Studio album by Salt
- Released: 1995
- Genre: Alternative rock
- Label: MVG Island

Salt chronology
| Bluster EP (1995) | Auscultate (1995) | Delay Me Down and Make Me Wah-Wah (1997) |

= Auscultate (album) =

Auscultate is the debut album by the Swedish band Salt. Island Records released the album in the United States in 1996.

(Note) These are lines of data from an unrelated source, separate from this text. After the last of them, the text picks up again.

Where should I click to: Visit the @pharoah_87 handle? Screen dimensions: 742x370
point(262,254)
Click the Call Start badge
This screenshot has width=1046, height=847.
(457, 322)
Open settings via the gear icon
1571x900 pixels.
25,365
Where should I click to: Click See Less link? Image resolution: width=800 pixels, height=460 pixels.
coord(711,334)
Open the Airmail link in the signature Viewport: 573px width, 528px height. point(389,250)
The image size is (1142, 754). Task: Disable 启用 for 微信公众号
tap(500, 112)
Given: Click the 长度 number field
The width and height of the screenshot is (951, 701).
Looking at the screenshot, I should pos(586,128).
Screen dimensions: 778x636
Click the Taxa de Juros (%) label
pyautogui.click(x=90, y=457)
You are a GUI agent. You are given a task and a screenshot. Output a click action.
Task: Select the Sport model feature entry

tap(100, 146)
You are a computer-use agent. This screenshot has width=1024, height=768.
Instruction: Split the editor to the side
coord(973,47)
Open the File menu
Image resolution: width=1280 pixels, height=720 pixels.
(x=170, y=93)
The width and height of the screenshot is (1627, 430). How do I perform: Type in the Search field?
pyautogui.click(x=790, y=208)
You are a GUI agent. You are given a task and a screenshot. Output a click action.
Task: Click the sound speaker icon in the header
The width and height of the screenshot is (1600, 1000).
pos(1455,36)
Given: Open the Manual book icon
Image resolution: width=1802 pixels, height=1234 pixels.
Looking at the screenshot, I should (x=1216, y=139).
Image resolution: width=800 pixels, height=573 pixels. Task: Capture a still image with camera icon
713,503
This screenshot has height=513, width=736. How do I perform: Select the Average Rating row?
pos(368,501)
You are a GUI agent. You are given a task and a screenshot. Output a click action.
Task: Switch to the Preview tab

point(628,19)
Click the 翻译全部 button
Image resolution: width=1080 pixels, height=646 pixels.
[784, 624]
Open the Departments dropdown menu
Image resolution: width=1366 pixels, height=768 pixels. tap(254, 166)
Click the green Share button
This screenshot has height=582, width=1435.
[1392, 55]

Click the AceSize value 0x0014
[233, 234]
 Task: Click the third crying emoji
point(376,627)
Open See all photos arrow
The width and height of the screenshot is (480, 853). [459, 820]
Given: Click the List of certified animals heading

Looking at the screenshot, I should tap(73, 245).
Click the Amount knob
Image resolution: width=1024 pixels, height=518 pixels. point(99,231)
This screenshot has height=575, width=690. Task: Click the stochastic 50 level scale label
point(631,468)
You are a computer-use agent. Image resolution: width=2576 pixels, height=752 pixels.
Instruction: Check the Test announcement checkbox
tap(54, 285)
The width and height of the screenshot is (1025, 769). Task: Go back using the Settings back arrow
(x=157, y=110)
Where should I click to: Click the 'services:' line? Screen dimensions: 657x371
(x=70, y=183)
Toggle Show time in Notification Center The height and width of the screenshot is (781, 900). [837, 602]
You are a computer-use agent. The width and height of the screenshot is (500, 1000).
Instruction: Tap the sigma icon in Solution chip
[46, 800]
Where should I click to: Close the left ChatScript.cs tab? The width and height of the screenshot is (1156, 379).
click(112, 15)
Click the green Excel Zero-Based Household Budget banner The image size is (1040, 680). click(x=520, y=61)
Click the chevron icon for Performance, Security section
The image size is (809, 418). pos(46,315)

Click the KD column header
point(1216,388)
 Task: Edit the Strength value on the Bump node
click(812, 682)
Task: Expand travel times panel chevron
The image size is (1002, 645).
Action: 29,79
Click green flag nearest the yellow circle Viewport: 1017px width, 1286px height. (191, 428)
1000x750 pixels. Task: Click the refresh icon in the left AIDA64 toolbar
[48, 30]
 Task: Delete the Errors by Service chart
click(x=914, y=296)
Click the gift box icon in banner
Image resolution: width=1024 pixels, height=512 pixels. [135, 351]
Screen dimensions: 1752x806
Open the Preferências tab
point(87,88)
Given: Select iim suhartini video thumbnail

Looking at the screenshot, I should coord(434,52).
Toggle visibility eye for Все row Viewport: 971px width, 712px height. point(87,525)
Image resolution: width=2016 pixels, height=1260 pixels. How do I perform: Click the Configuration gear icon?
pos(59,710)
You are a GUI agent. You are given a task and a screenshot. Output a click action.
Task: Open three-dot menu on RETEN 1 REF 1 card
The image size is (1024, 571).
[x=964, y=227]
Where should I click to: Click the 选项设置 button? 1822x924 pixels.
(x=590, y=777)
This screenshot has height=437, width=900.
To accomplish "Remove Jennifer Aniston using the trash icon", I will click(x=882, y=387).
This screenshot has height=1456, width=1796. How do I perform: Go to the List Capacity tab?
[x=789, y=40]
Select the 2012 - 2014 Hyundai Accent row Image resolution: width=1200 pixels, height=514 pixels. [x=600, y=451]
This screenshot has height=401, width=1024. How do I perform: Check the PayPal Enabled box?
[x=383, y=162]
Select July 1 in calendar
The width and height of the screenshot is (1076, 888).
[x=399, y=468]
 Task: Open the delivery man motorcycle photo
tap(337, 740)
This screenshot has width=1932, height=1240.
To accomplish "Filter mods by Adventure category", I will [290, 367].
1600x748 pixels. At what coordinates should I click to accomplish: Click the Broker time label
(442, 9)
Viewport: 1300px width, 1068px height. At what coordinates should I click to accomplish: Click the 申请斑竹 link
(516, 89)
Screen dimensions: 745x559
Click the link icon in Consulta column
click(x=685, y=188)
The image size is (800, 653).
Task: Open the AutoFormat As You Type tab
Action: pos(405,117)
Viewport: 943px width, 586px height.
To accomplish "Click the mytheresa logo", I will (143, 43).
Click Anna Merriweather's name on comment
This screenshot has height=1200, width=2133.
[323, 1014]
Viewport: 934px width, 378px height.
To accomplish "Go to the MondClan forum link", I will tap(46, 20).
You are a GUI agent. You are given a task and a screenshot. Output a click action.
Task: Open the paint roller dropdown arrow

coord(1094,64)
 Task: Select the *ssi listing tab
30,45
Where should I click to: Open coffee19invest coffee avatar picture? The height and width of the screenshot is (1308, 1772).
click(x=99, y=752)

The first single from the album was "Bluster", which was a modern rock radio hit. The band supported the album by touring with Local H.

==Production==
Singer Nino Ramsby wrote and sang in English, as he felt it was a more tuneful and more cryptic language. He double tracked his vocals and guitar parts. All of the songs are about personal relationships.

==Critical reception==

Trouser Press wrote that Ramsby "is a controlled, forceful singer with no perceptible accent, a complicated persona (the sketchy lyrics say a lot) and emotion to burn." Spin thought that, "on 'Bluster', metal riffing pile-drives into flowing-pop choruses, while on 'So', doleful acoustic guitars buffet broken rhythms." The Los Angeles Times deemed the album "jagged, volatile songs with just enough of an arty edge to add intrigue." The Chicago Tribune opined that Salt "cobbles together skewed tunes with prickly, saw-toothed riffs, tuneful pop melodies and agitated power chords."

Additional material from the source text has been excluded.